# Exercise requirements:
The records appear below. Report how many of their lines contain the word "question", giving the number alone.

# # #

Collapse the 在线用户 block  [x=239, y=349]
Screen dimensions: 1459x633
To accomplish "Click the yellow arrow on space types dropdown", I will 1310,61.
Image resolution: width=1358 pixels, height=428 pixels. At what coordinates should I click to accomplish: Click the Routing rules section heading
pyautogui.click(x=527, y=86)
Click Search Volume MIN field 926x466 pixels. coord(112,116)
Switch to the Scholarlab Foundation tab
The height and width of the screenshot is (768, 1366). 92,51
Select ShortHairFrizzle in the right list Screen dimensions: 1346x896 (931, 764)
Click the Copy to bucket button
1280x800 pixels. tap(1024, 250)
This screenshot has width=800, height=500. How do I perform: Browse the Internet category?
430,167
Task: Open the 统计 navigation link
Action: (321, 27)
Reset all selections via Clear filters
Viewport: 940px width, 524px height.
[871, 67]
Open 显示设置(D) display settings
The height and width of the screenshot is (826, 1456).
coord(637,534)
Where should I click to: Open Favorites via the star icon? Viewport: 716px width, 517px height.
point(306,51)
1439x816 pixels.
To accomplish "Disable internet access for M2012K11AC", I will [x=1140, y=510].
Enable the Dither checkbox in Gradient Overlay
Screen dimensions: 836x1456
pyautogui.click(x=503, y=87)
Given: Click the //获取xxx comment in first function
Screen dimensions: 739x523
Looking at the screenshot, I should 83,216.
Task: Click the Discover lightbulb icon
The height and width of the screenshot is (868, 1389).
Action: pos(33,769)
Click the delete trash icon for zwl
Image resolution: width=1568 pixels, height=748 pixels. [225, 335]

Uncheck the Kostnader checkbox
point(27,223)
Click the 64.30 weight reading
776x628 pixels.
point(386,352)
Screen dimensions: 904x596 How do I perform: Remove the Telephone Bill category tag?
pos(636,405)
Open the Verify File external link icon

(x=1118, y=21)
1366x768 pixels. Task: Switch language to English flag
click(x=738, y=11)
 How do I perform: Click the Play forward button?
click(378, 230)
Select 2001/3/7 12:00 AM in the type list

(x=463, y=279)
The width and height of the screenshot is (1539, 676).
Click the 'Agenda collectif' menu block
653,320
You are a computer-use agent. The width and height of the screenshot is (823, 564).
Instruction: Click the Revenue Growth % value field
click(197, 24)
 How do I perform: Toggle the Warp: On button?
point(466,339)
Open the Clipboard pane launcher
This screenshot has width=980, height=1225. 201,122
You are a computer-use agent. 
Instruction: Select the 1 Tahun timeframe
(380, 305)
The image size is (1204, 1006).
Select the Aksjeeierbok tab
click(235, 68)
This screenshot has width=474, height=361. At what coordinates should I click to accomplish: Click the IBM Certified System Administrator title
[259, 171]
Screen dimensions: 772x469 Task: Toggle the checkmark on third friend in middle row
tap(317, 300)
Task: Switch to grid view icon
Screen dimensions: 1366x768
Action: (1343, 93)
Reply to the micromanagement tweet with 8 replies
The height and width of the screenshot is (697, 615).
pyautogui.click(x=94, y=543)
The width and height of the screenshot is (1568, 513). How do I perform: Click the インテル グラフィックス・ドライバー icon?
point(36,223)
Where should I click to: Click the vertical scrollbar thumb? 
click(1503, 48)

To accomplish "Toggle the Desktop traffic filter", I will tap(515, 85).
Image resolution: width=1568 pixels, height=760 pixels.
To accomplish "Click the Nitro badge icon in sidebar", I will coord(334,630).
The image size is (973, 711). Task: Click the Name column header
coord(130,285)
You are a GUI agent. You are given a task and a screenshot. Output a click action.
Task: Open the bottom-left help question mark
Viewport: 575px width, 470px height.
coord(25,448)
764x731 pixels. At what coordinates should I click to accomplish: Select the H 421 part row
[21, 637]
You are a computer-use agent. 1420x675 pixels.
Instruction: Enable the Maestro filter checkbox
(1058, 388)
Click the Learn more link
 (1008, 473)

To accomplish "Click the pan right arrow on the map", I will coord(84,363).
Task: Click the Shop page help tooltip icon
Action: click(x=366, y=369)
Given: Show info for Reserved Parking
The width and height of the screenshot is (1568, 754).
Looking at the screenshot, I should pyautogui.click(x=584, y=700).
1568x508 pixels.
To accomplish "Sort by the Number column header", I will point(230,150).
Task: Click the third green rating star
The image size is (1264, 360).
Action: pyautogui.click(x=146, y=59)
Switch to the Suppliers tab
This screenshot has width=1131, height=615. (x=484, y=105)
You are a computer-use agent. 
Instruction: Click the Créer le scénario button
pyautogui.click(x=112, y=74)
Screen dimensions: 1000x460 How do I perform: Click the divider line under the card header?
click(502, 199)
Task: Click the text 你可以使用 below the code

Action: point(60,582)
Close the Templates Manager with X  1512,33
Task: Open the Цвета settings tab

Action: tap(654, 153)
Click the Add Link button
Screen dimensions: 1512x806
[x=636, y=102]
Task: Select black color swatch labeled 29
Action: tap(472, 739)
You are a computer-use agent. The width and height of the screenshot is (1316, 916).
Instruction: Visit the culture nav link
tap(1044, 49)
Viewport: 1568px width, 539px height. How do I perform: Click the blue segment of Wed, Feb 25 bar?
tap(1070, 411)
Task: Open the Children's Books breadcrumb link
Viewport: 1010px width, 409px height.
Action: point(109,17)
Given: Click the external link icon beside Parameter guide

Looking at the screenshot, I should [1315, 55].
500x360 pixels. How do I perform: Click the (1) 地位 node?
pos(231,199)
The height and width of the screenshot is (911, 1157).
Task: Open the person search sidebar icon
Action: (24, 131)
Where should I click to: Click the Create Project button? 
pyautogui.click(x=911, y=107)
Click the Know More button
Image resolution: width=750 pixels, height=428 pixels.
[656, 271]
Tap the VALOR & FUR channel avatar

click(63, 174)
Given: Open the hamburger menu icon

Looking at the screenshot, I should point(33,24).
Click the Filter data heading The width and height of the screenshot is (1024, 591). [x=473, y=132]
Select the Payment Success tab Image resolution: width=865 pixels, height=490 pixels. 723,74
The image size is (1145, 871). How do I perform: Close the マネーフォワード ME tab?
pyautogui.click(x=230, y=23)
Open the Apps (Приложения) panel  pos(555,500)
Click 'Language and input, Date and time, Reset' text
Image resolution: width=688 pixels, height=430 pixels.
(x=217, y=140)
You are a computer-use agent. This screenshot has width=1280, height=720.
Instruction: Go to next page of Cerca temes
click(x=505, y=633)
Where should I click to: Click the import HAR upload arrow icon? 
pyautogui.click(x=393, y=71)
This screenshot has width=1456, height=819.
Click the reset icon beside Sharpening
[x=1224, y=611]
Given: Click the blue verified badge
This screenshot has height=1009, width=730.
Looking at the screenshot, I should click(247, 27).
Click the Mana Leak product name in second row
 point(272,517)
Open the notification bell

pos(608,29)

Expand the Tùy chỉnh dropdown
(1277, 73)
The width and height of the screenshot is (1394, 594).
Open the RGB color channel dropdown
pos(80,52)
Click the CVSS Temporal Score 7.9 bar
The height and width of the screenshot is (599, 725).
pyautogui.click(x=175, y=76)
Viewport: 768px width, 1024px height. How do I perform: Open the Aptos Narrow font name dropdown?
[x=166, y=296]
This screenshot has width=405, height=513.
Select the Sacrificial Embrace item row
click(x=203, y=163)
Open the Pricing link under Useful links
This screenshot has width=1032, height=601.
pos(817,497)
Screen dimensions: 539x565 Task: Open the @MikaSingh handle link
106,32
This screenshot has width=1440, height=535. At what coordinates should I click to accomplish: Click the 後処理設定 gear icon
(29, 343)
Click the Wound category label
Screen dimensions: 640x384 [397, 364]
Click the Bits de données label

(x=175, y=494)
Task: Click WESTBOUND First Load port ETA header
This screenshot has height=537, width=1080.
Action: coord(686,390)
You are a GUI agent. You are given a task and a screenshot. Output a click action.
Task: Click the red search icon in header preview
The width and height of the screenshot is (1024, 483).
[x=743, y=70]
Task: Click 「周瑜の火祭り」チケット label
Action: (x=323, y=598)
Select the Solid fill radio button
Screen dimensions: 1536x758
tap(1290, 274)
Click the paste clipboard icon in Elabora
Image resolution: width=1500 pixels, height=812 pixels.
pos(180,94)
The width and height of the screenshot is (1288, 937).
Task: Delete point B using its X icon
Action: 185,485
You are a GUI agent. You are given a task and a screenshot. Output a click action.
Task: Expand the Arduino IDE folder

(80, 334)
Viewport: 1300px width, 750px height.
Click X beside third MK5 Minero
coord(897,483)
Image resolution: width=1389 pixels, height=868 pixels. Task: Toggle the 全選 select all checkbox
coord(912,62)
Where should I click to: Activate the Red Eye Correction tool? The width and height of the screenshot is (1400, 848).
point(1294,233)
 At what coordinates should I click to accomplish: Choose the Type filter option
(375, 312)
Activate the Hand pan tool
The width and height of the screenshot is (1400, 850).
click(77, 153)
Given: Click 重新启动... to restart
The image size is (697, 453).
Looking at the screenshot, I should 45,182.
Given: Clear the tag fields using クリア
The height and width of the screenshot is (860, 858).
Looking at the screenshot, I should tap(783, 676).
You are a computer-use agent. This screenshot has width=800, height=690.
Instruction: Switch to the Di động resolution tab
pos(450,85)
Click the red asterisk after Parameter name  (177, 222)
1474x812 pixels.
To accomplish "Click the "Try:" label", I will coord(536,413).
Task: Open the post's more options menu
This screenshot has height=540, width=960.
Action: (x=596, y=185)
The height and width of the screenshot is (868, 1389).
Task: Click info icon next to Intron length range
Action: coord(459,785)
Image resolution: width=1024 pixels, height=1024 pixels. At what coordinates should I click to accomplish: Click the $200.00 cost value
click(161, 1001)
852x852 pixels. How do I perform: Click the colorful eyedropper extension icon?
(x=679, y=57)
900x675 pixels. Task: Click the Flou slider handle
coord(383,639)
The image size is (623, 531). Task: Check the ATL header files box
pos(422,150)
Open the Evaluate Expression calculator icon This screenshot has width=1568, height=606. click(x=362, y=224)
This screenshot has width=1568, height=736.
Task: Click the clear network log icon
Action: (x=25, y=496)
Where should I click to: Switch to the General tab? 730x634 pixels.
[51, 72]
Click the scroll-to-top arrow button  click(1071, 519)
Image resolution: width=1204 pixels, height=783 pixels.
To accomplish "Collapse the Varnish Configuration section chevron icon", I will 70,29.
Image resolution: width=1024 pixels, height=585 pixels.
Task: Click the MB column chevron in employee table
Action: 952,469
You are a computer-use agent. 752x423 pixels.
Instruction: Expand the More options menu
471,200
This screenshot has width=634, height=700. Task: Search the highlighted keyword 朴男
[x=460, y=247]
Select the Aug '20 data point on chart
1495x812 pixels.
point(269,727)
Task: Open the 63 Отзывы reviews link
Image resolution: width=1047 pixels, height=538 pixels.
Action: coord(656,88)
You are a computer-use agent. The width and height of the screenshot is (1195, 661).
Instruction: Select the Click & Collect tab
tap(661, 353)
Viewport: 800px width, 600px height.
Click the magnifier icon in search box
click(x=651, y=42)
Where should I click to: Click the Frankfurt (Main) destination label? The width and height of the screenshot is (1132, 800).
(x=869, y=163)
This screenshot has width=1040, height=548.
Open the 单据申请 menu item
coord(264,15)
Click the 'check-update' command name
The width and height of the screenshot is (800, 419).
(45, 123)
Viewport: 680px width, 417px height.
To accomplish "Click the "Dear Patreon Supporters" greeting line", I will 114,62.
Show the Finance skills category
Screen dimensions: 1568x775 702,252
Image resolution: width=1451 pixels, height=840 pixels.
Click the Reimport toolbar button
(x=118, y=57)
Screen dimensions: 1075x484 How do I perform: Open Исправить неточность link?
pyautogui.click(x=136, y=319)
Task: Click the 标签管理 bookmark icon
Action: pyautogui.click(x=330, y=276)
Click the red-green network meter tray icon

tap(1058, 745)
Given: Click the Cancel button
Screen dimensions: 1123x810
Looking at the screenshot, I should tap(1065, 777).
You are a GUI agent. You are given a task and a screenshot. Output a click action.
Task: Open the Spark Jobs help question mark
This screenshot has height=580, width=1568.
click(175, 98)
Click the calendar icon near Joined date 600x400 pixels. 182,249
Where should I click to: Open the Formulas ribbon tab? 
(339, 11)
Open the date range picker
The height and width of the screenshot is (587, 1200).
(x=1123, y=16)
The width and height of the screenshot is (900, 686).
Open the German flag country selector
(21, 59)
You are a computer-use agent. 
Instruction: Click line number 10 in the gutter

# # #

# Task answer:
2